La primera cumbre en el Paralelo 38 tras la guerra

El sur y el norte en la mesa de diálogo

Seul, ANSA

La muy aguardada cumbre se llevará a cabo con un día de retraso, ya que las autoridades norcoreanas pidieron un aplazamiento de 24 horas a causa de no especificados «motivos técnicos», probablemente vinculados con problemas de seguridad durante la visita sin precedentes de Kim Dae Jung.

Las autoridades de Pyongyang, a su vez, no han escondido su fastidio ante las informaciones sobre la cumbre que han sido difundidas por los medios de Corea del Sur, que han anticipado que habrá por lo menos dos encuentros personales entre Kim Dae Jung y su colega del Norte, Kim Jong Il.

Los medios de comunicación de Corea del Norte, todos pertenecientes al gobierno comunista, ni siquiera informaron del aplazamiento del encuentro.

Kim Dae Jung llegará a Pyongyang en avión, al frente de una delegación oficial de más de cien personas, entre ellas una decena de ministros y representantes de las principales empresas de su país: Hyundai, Samsung, Lg y Sk.

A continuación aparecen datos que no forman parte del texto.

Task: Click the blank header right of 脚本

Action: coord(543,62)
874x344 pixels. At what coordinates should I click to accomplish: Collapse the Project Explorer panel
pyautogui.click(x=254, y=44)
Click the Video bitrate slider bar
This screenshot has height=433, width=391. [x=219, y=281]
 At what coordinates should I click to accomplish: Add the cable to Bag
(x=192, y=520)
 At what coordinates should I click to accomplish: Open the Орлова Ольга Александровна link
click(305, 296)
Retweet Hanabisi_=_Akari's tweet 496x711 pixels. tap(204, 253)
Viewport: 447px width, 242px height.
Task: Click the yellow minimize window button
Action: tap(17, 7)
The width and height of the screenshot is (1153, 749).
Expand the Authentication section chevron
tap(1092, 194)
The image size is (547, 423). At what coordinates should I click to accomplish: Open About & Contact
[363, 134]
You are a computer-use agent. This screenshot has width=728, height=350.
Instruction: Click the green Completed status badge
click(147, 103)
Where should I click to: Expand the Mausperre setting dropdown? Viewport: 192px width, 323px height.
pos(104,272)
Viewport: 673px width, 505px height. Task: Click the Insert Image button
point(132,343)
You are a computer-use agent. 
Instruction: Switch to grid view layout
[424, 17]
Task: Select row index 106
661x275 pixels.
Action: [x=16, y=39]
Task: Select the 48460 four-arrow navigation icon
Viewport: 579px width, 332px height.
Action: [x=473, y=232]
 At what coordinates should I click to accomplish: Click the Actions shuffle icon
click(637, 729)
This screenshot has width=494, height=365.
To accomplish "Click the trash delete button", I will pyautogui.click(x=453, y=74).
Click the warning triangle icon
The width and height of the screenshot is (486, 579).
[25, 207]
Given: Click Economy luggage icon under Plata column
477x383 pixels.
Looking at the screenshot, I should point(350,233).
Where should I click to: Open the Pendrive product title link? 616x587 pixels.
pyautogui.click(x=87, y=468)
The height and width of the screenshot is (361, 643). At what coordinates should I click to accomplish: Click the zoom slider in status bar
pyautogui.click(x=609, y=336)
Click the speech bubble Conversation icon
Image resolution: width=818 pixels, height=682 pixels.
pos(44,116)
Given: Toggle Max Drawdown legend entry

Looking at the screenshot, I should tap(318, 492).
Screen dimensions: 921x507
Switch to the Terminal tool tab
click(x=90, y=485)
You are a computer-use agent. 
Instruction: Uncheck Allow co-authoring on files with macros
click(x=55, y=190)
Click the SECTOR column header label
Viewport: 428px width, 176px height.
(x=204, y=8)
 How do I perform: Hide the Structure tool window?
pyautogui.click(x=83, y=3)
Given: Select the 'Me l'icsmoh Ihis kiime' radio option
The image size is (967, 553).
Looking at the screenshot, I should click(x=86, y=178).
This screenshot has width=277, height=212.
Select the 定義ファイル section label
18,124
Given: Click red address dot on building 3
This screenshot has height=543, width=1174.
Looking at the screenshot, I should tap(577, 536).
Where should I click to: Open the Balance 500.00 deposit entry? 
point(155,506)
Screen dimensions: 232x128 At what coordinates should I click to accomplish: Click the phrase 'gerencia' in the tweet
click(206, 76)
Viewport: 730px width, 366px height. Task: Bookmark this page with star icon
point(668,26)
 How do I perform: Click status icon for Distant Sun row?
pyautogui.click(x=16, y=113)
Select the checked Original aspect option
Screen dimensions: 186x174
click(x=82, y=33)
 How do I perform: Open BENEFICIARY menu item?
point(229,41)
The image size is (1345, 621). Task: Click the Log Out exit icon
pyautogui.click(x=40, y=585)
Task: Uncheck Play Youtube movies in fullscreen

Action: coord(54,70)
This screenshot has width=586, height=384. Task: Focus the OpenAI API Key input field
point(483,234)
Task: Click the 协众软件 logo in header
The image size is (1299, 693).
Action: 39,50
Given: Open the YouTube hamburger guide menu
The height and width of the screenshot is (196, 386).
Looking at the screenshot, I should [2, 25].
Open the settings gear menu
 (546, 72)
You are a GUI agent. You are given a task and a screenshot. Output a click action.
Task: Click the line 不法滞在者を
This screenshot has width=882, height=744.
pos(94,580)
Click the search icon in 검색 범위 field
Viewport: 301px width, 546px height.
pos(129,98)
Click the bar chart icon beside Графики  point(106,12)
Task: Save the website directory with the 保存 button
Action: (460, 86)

En la comitiva presidencial viajará la esposa del presidente surcoreano, Lee Hee-ho, quien muy probablemente no encontrará a la primera dama norcoreana, Kim Yong Sook, ya que ésta nunca ha participado en funciones oficiales junto a su marido.

Teniendo en cuenta la tradicional tensión entre los dos países, la agenda de los temas que serán tratados en la cumbre es rigurosamente confidencial, pero los observadores coinciden en estimar que se analizarán los intercambios económicos y culturales y el problema de la reunión de las familias divididas por la guerra.

La política del «rayo de sol» lanzada por Kim Dae Jung se basa en un mayor diálogo con los vecinos del Norte, y todo programa de intercambio es visto como favorable para este objetivo, pero la diferencia de desarrollo económico entre los dos países vuelve muy difícil este proceso.

Corea del Sur, en efecto, es una de las veinte economías más grandes del mundo, con un PIB por cápita doce veces superior al de Corea del Norte, que tiene una economía planificada, rigurosamente controlada por el gobierno, y cuya población es presa de graves penurias y falta de alimentos.

Fuentes occidentales en Pyongyang –la monumental capital construida por el padre del actual líder norcoreano, Kim Il Sung– afirman que los cortes de electricidad son muy frecuentes, el tránsito es casi inexistente y que las familias se ven obligadas a tener animales en sus patios y balcones para poder comerlos.

Al cabo de la cumbre, que debería durar hasta el jueves próximo –si no hay nuevos cambios de programa– Kim Dae Jung regresará a Seul en automóvil, recorriendo los 180 kilómetros que la separan de Pyongyang, una zona en la que se han concentrado unos dos millones de soldados, de ellos 37.000 norteamericanos, desde el fin de la Guerra de Corea.